If we had one single telepath, he thought bitterly. If only—

But they could never have had Patricia, and Hawthorne was dead. And, had they possessed a telepath, the vug authority would undoubtedly have summoned up some system of neutralizing it, just as they had neutralized its telepathic factor; that was obvious. "Both sides had played The Game too long to be snared as simply as that; both were prepared.

If we lose, Pete said to himself, I will kill myself before I let myself fall into the hands of the Titanians. He reached into his pocket, wondering what he had there. Only a couple of methamphetamines, perhaps left over from his luck-binge.

How long ago had it been? One day? Two? It seemed like months ago, now. Another world away.

Methamphetamine hydrochloride.

On his binge it had made him temporarily into an involuntary telepath; a meager one, bat to a decisive degree. Methamphetamine was a thalamic stimulator; its effect was precisely the opposite from that of the phenothiazines.

He thought, Yes!

Without water he managed—gagging—to gulp down the two small pink methamphetamine tablets.

"Wait," he said hoarsely to the group. "Listen; I want to make the decision on this play.

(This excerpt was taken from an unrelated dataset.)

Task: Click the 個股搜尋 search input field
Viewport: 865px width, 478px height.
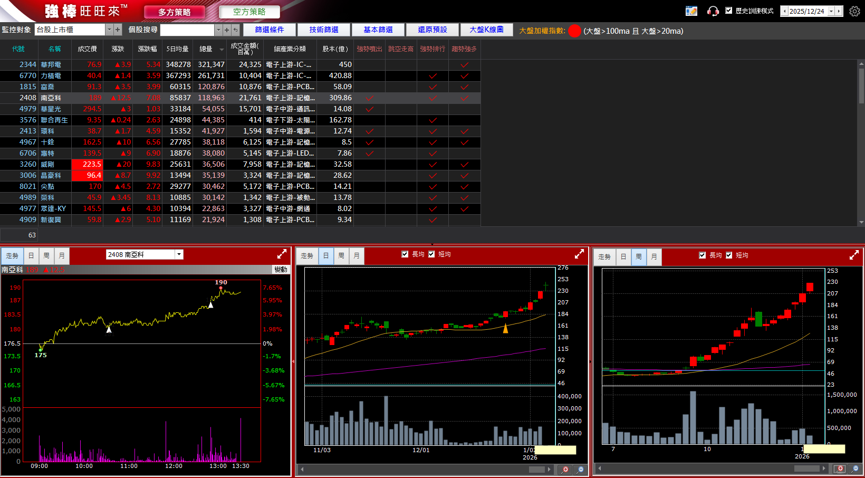Action: pos(187,30)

Wait!" They would wait at least ten minutes he knew for the methamphetamine to take effect.

The vug said, "There is cheating on your side. One member of your group has ingested drug-stimulants."

At once, Joe Schilling said, "You previously accepted the phenothiazine class; in principle you accepted the use of medication in this Game."

"But I am not prepared to deal with a telepathic faculty emanating from your side," the vug protested. "I scanned your group initially and saw none in evidence. And no plan to obtain such a faculty."

Joe Schilling said, "That appears to have been an acute error on your part." He turned to watch Pete; all the members of Pretty Blue Fox were watching Pete, now. "Well?" Joe asked him, tensely.

Pete Garden sat waiting, fists clenched, for the drug to take effect.

Five minutes passed. No one spoke. The only sound was Joe Schilling drawing on his cigar.

"Pete," Bill Calumine said abruptly, "we can't wait any longer. We can't stand the strain."

"That's true," Joe Schilling said. His face was wet and florid, shiny with perspiration; now his cigar had gone out, too. "Make your decision. Even if it's the wrong one."

Mary Anne said, "Pete! The vug is attempting to shift the value of its card!"

"Then it was a bluff," Pete said, instantly. It had to be, or

the vug would have left the value strictly alone. To the vug he said, "We call your bluff."

The vug did not stir. And then, at last, it turned over the card.

The card was a six.

It had been a bluff.

Pete said, "It gave itself away. And," he was shaking wildly, "the amphetamines didn't help me and the vug can tell that it can read my mind, so I'm happy to say it aloud. It turned out to be a bluff on our part, on my part. I didn't have enough of the amphetamines and there wasn't any alcohol to speak of in my system. It was not successfully developing a telepathic faculty in my system; I wouldn't have been able to call it. But I had no way of knowing that."

The vug, palpitating and a dark slate color, now, bill by bill paid over the sum of $300,000 to Pretty Blue Fox.